But that doesn't render the other posts in this thread "theories"; in fact, they were made by shooters who _do_ actually shoot a tension-style and are familiar with the particular issues they present. You, OTOH, don't shoot one, to my knowledge, so your "theory" assessment of those others posts need not be taken seriously.

As always on the Internet, Caveat Emptor.

DM


----------



## jim p (Oct 29, 2003)

Bows with limb stops require a different technique for me to shoot my hinge. With spongy back walls all I had to do was pull through the shot. I got a bow with limb stops and the back wall just did not move. I changed my technique to preloading into the wall, then starting to relax my hand while continuing to pull into the wall. When the bow wont expand you can pull all you want and the hinge will not rotate unless you relax your hand.


----------



## dmacey (Mar 27, 2015)

I shot a hinge for a short while and that was my experience also with the smushy vs harder wall too. With a tension-style, though, I found I didn't need to change anything because there's no rotating the body or anything like that that you have to do to fire it. All you do is pull, which is about all my brain can handle anyway LOL. 

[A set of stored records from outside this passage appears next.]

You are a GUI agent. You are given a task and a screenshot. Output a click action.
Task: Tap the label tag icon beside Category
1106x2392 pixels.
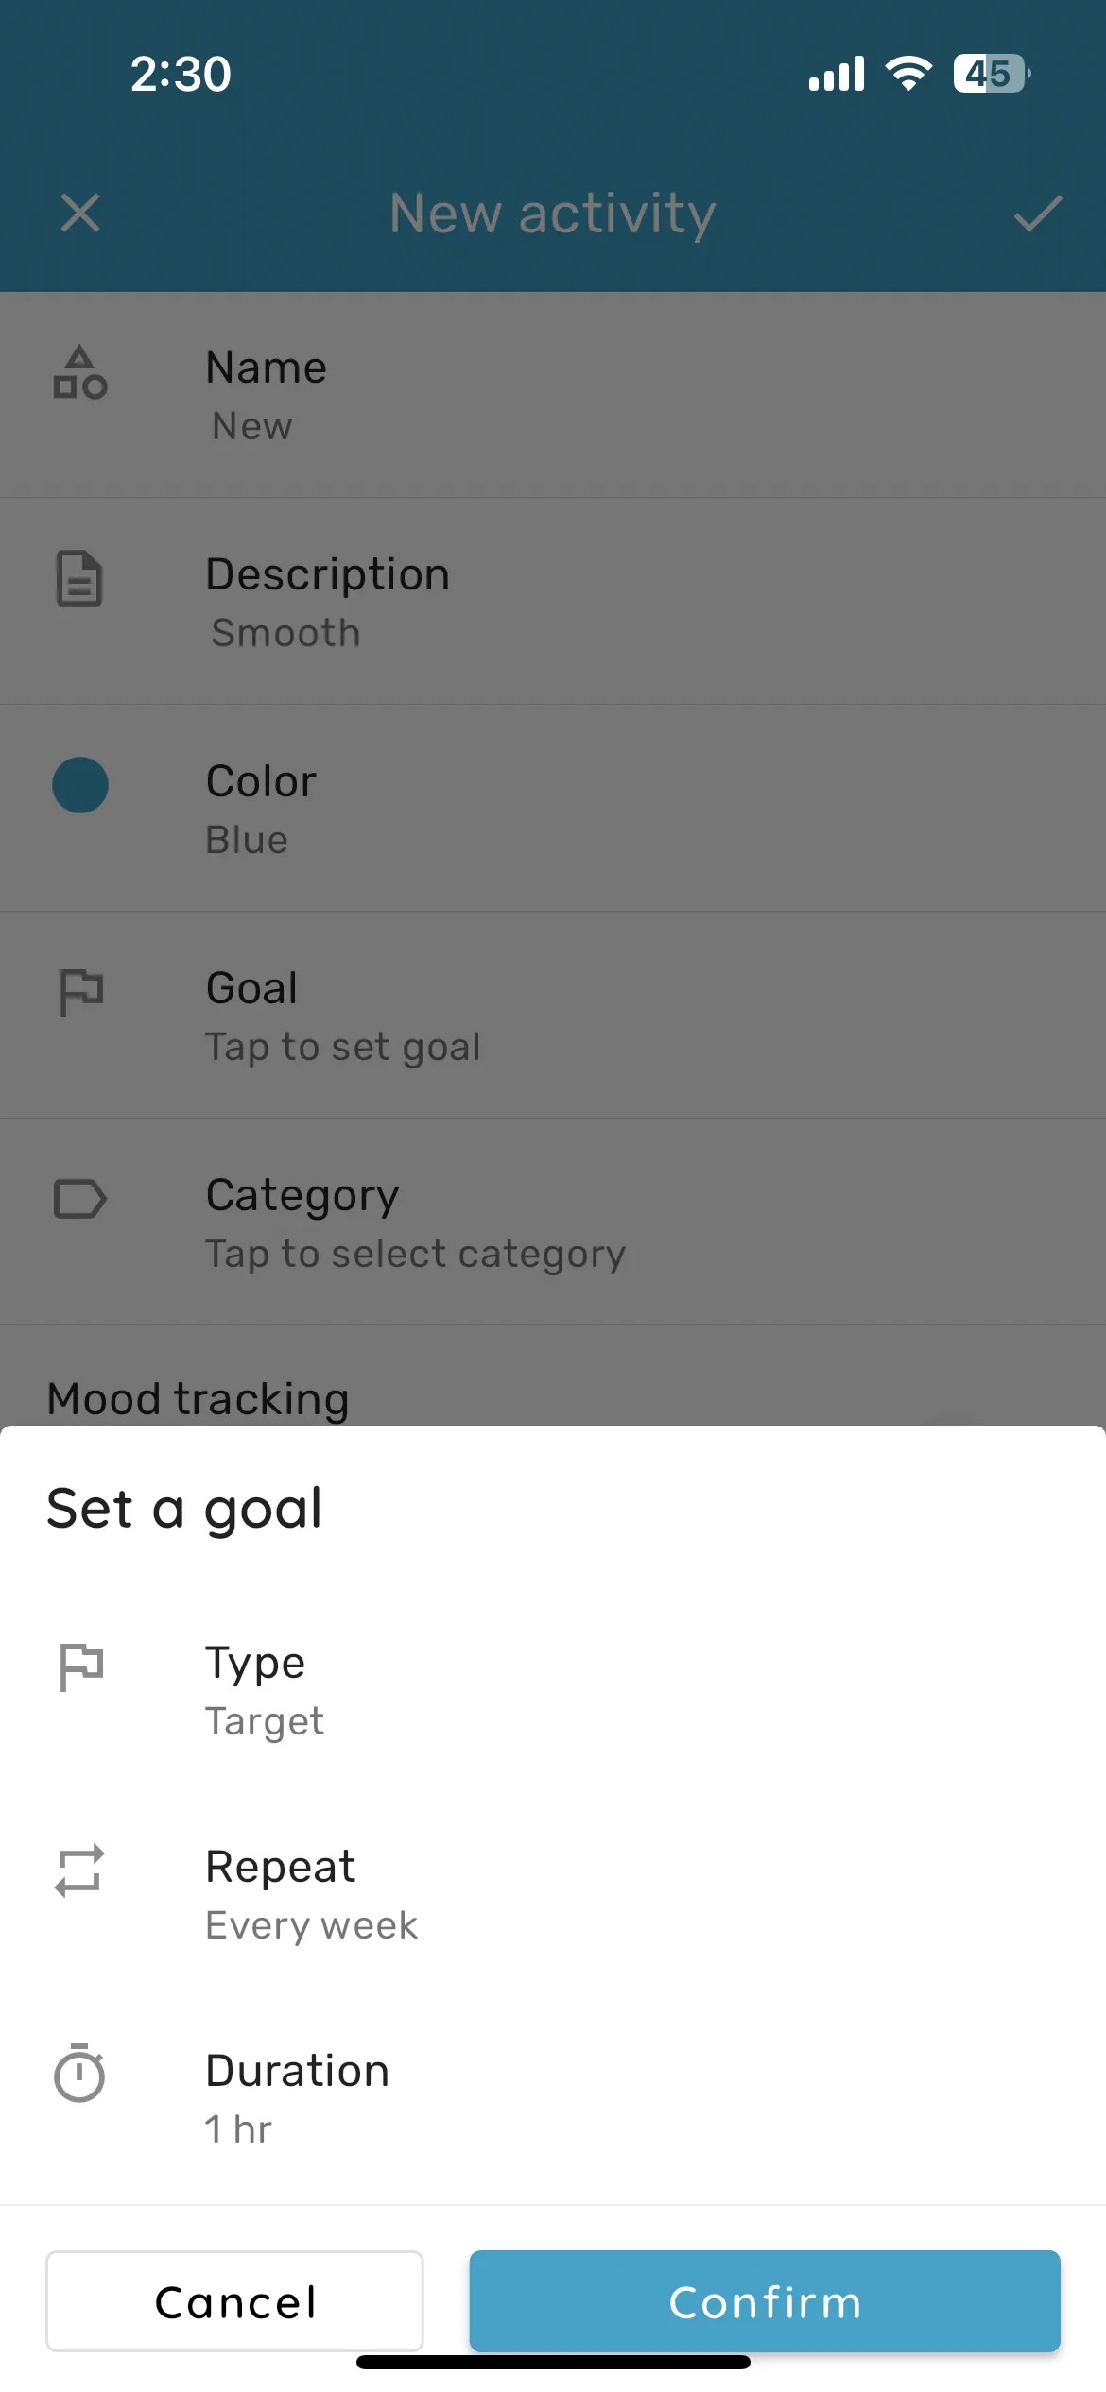tap(80, 1199)
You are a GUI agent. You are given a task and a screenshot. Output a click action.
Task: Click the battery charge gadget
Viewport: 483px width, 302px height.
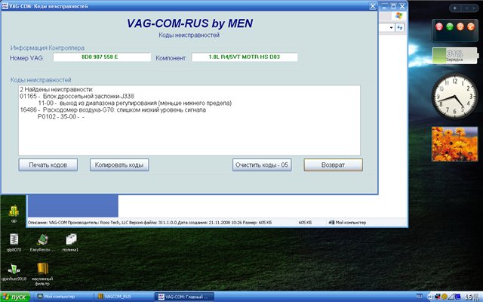(454, 57)
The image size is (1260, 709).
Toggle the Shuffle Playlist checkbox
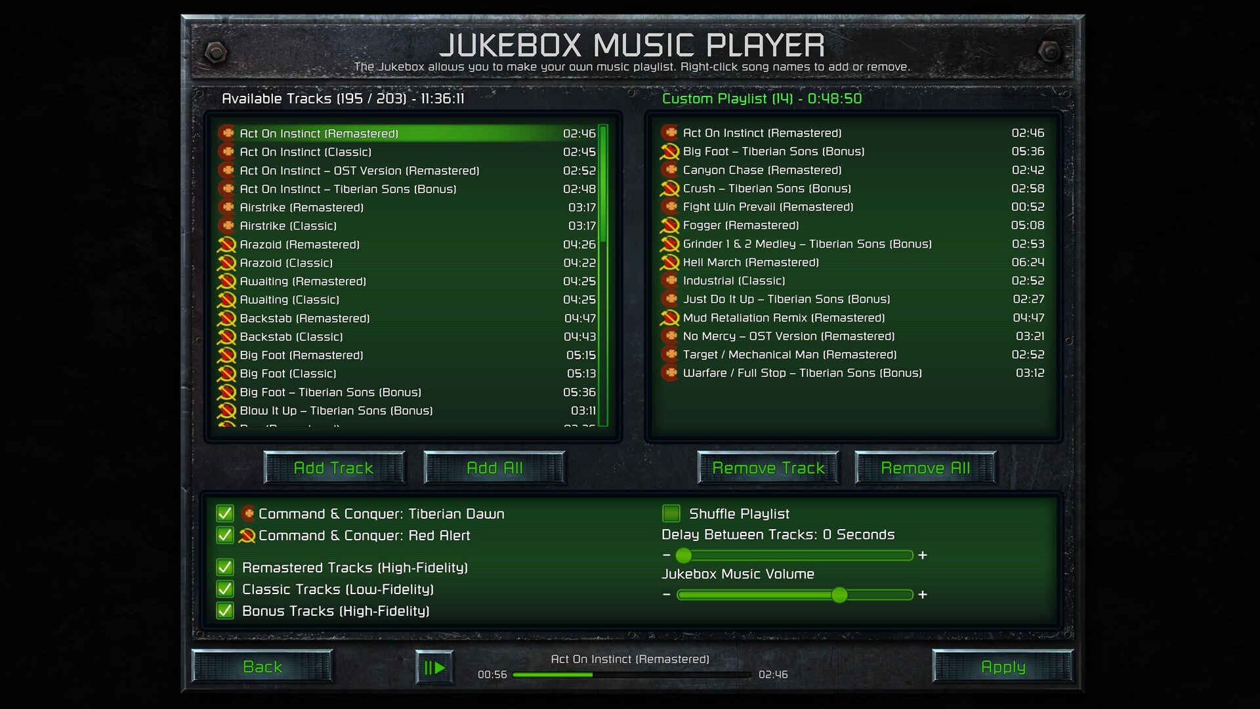[x=673, y=514]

The strange claim earlier by the other poster is wrong, all releases are NOT fired the same way. A tension-style does require a different technique than other types...

DM


----------



## Rick! (Aug 10, 2008)

Lazarus said:


> Cool. The reason I replied was because I view "the release" as a technique, (that's just my view) not a mechanical contraption in the hand, because they can all be fired in similar fashions. :cheers: Hope you get it figured out.


I find the above to be true. Given that the bow fundamentals are proper, I find that I can shoot a hinge or a tension release using the same technique, whether there is one cable stop, two cable stops, one limb stop, two limb stops or one cable and one limb stop (OK DST). Differences come into play if the limb stops are used to set the draw length. Some use them that way, I didn't when I shot limb stop bows. 

The only bow I struggle to use the same technique on is my wife's bow with a 6lb holding weight - the tension release works fine, the hinge needs extra relaxation to break the shot.


----------



## cbrunson (Oct 25, 2010)

Rick! said:


> I find the above to be true. Given that the bow fundamentals are proper, I find that I can shoot a hinge or a tension release using the same technique, whether there is one cable stop, two cable stops, one limb stop, two limb stops or one cable and one limb stop (OK DST). Differences come into play if the limb stops are used to set the draw length. Some use them that way, I didn't when I shot limb stop bows.
> 
> The only bow I struggle to use the same technique on is my wife's bow with a 6lb holding weight - the tension release works fine, the hinge needs extra relaxation to break the shot.


I found the same thing with the tension release. If you pull through and eliminate tension in your hand, it fires very much the same as other releases, with the same method. I think more often they are sought after by people that want to be able to yank it to fire, and from what I found, you get about the same results as you do trying to yank a hinge to fire it.


----------



## dmacey (Mar 27, 2015)

cbrunson said:


> I found the same thing with the tension release. If you pull through and eliminate tension in your hand, it fires very much the same as other releases, with the same method.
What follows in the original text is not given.